Showing papers by "Srikanth Vedantam published in 2013"

Three-dimensional equilibrium shapes of drops on hysteretic surfaces

Abstract: In this paper, we study equilibrium three-dimensional shapes of drops on hysteretic surfaces. We develop a function coupled with the publicly available surface energy minimization code Surface Evolver to handle contact angle hysteresis. The function incorporates a model for the mobility of the triple line into Surface Evolver. The only inputs to the model are the advancing and receding contact angles of the surface. We demonstrate this model’s versatility by studying three problems in which parts of the triple line advance while other parts either recede or remain stationary. The first problem focuses on the three-dimensional shape of a static pendant drop on a vertical surface. We predict the finite drop volume when impending sliding motion is observed. In the second problem, we examine the equilibrium shapes of coalescing sessile drops on hysteretic surfaces. Finally, we study coalescing puddles in which gravity plays a leading role in determining the equilibrium puddle shape along with hysteresis.
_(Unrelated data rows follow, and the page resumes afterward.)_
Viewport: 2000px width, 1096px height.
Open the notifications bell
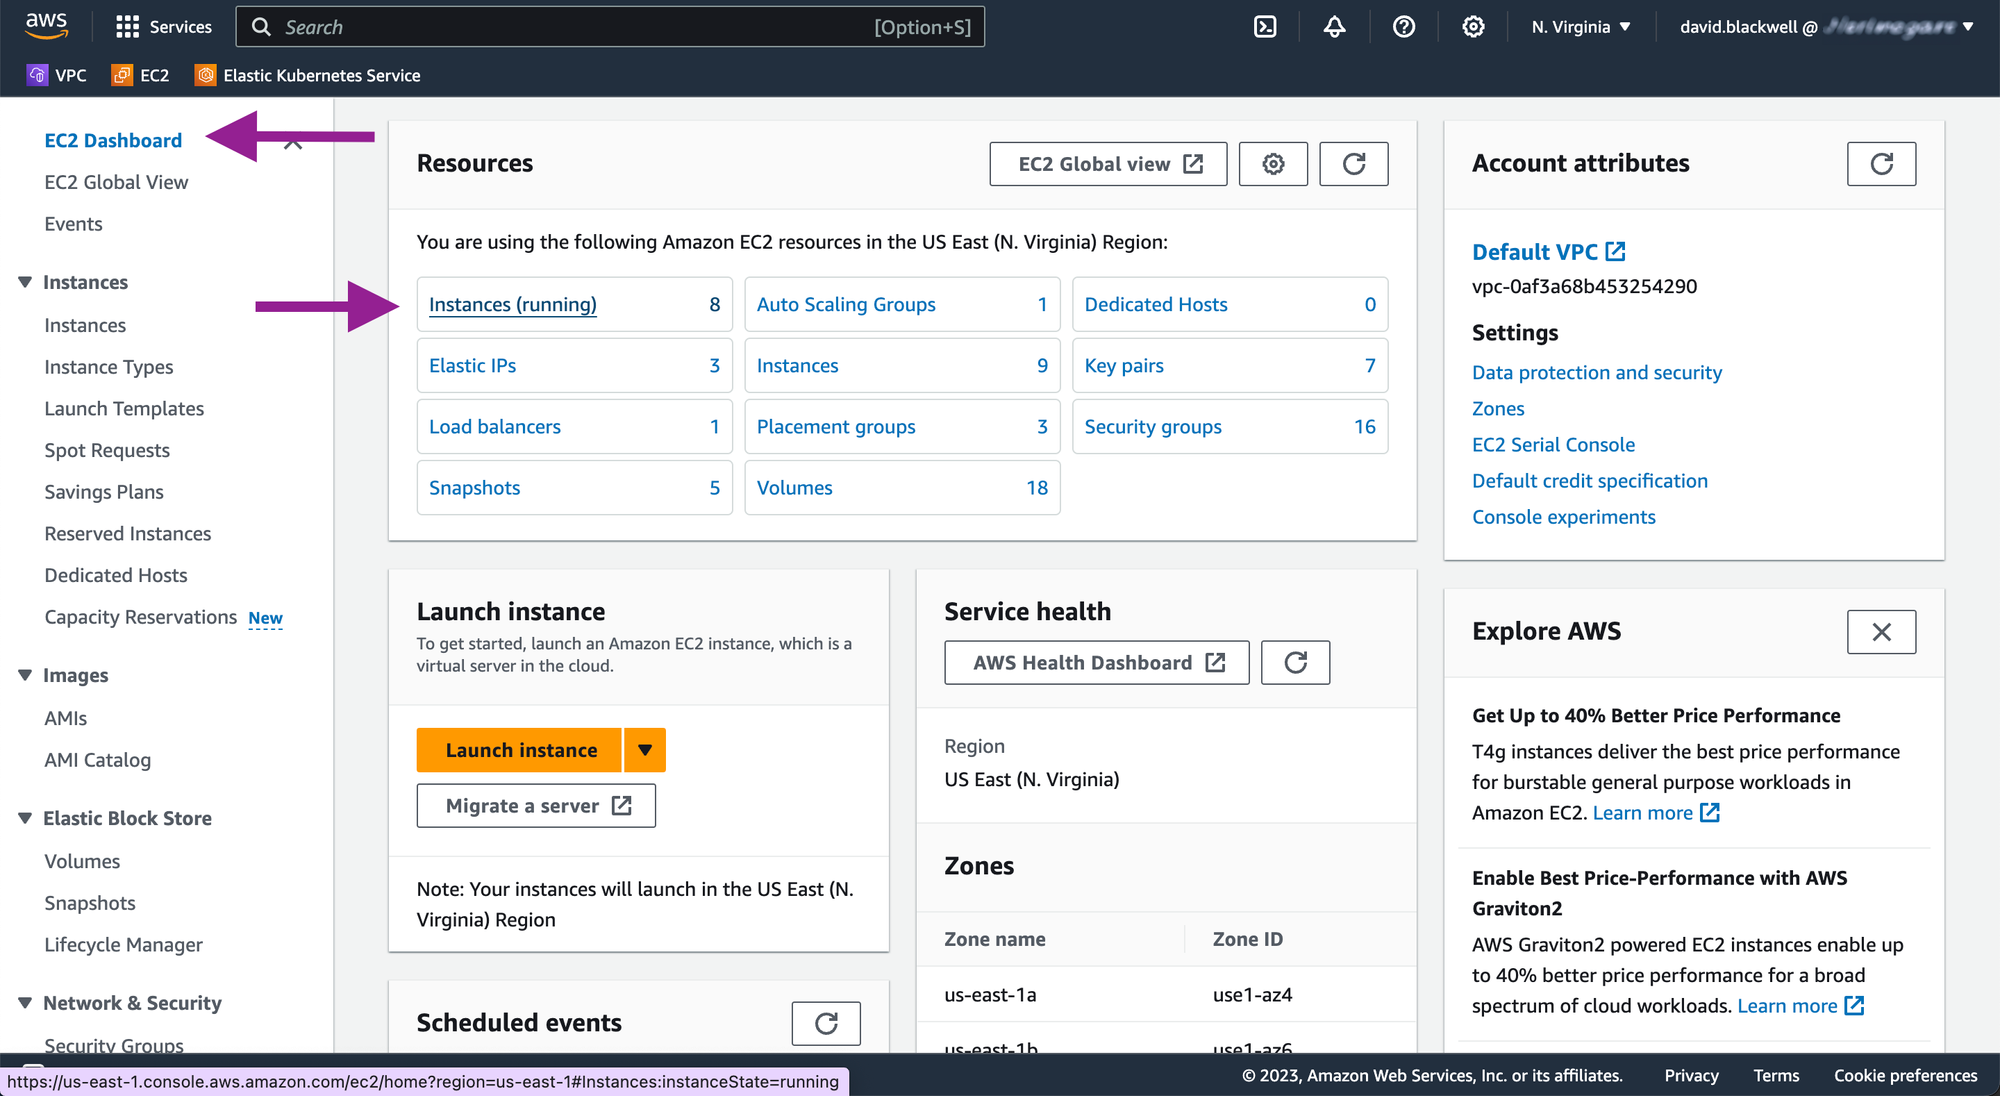[1334, 27]
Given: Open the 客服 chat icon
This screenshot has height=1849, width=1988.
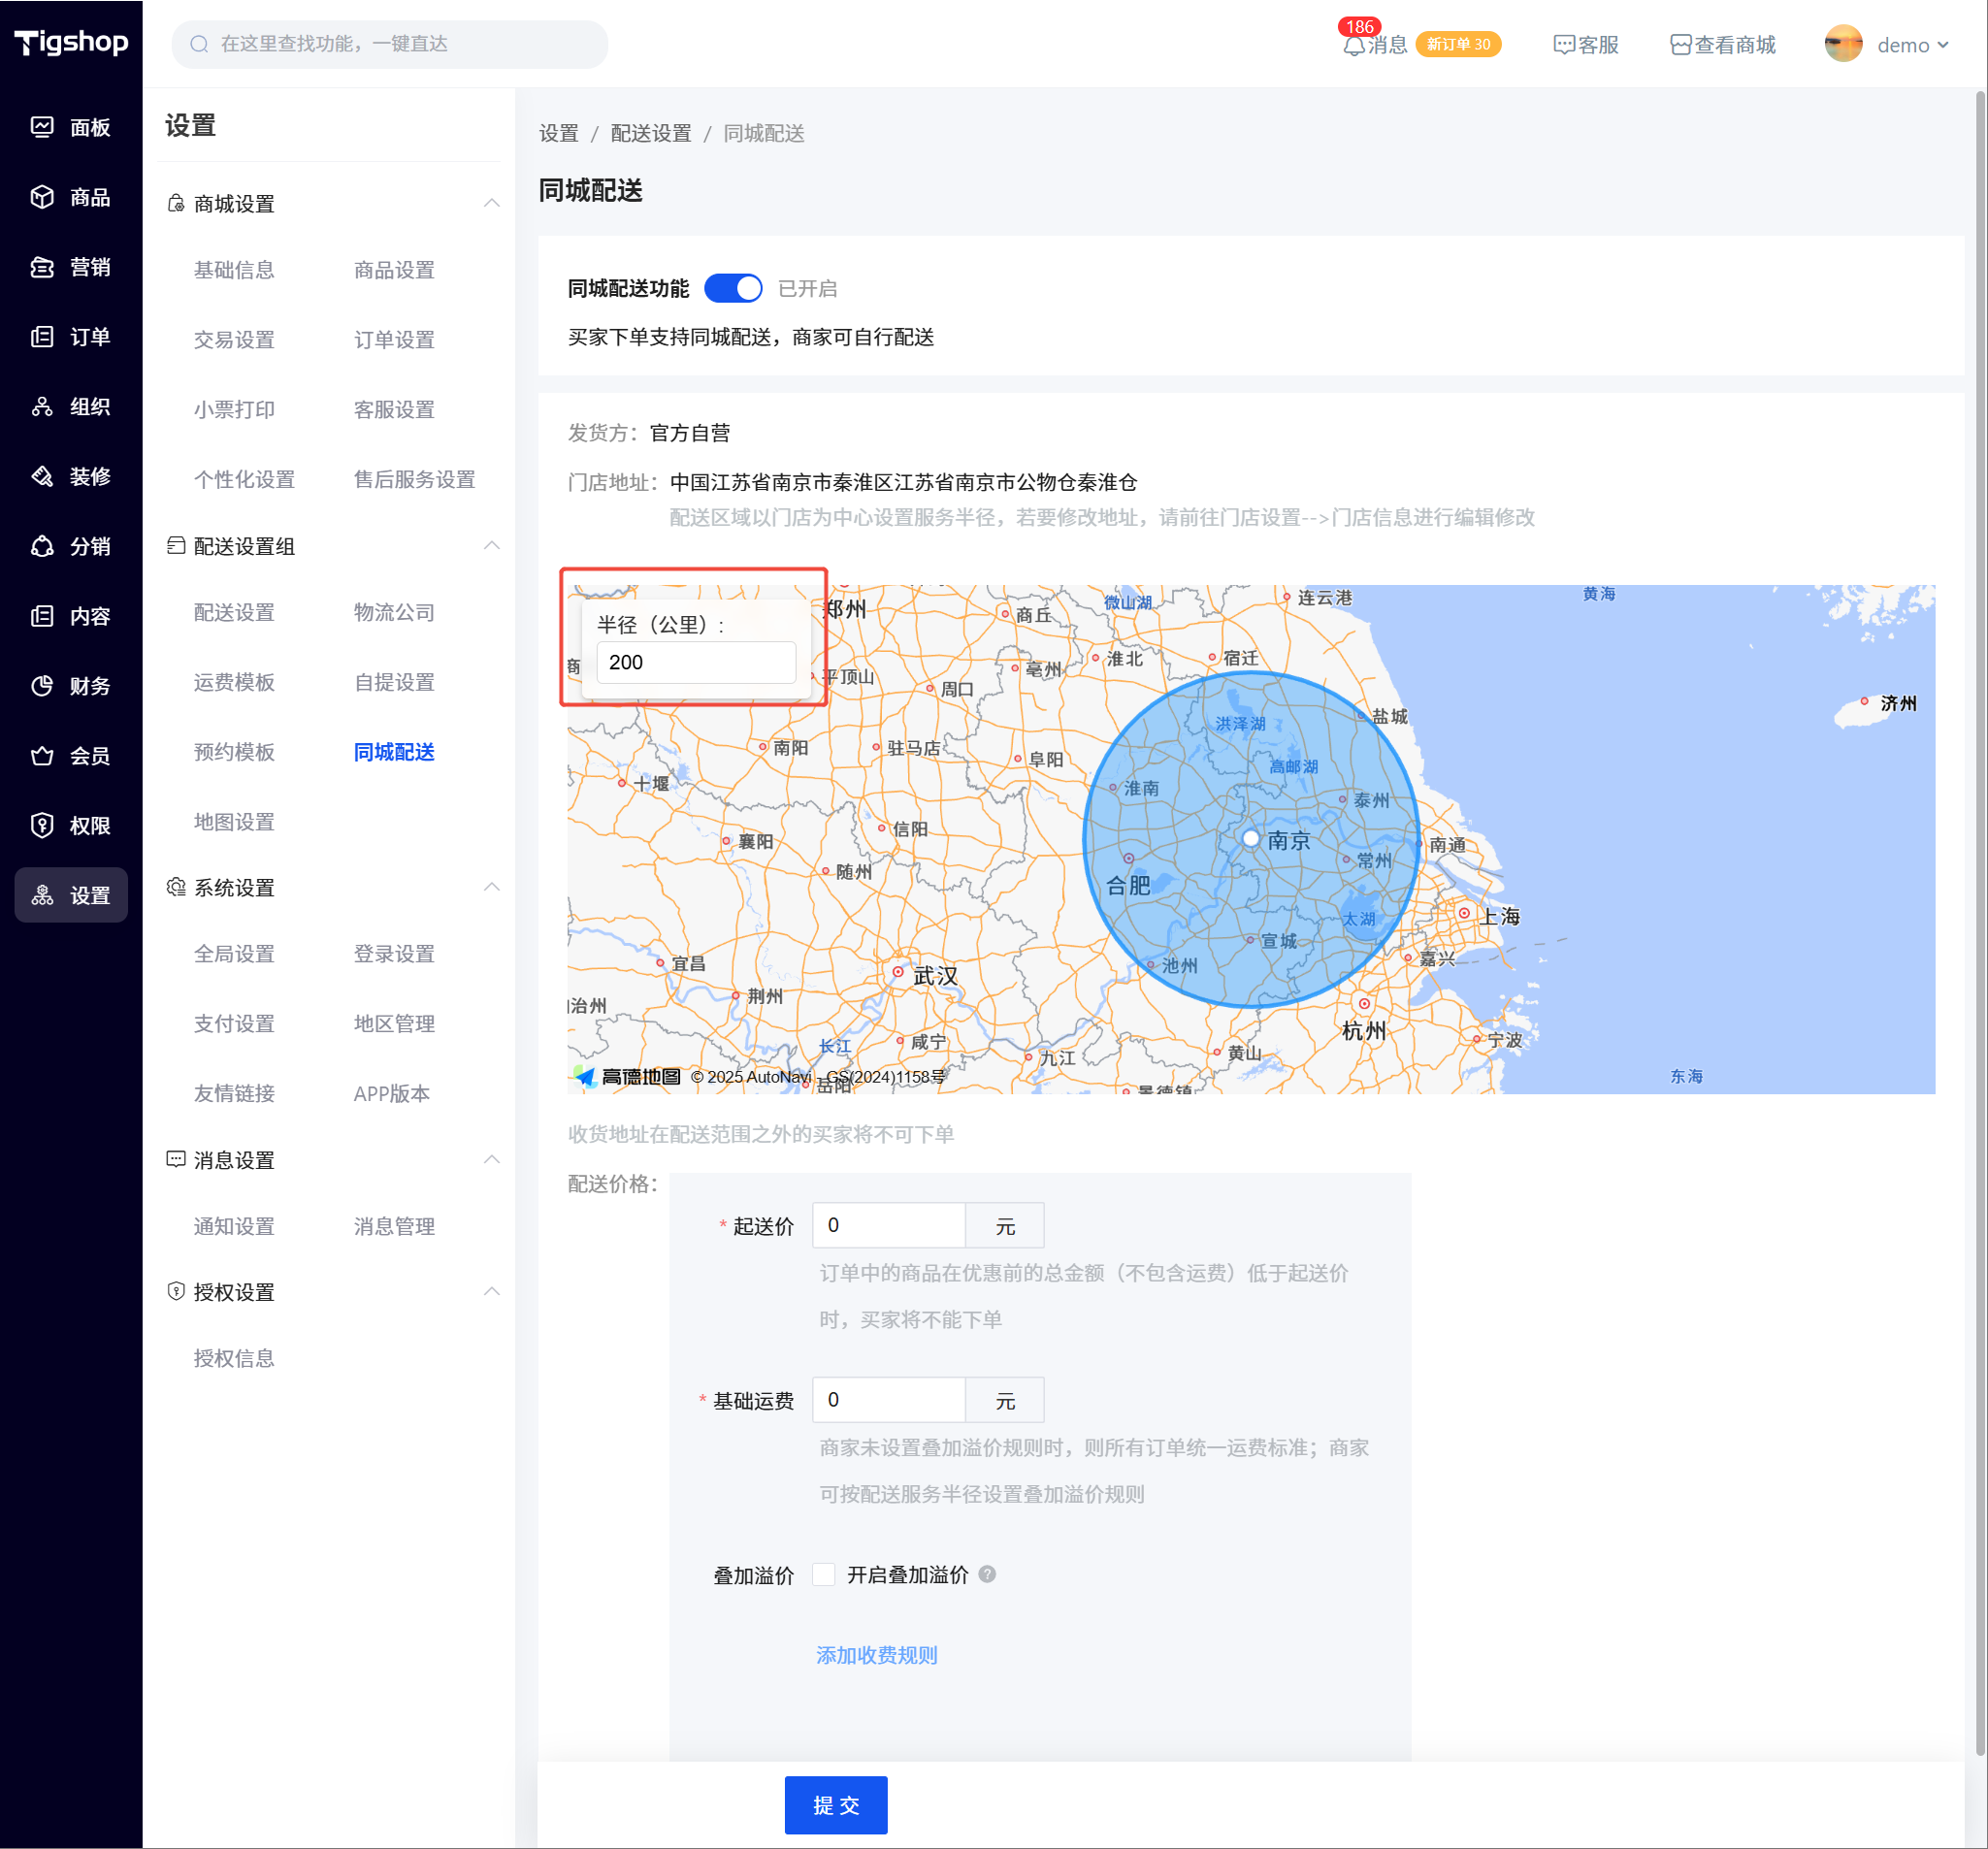Looking at the screenshot, I should 1563,45.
Hydrodynamics of the developing region in hydrophobic microchannels: A dissipative particle dynamics study

Abstract: Dissipative particle dynamics (DPD) is becoming a popular particle-based method to study flow through microchannels due to the ease with which the presence of biological cells or DNA chains can be modeled. Many lab-on-a-chip devices require the ability to manipulate the transport of cells or DNA chains in the fluid flow. Microchannel surfaces coated with combinations of hydrophilic and hydrophobic materials have been found useful for this purpose. In this work we study numerically the hydrodynamics of a steady nonuniform developing flow between two infinite parallel plates with hydrophilic and hydrophobic surfaces using the DPD. The hydrophobic and hydrophilic surfaces are modeled using partial-slip and no-slip boundary conditions, respectively, in the simulations. We also propose a method to model the inflow and outflow boundaries for the DPD simulations. The simulation results of the developing flow are in good agreement with analytical solutions from continuum theory for no-slip and partial-slip surfaces. The entrance region constitutes a considerable fraction of the channel length in miniaturized devices. Thus it is desirable for the length of the developing region to be short as most microfluidic devices such as cell or DNA separators and mixers are designed for the developed flow field. We study the effect of a hydrophilic strip near the inlet of a hydrophobic microchannel on the developing length. We find that the presence of the hydrophilic strip significantly reduces the developing length.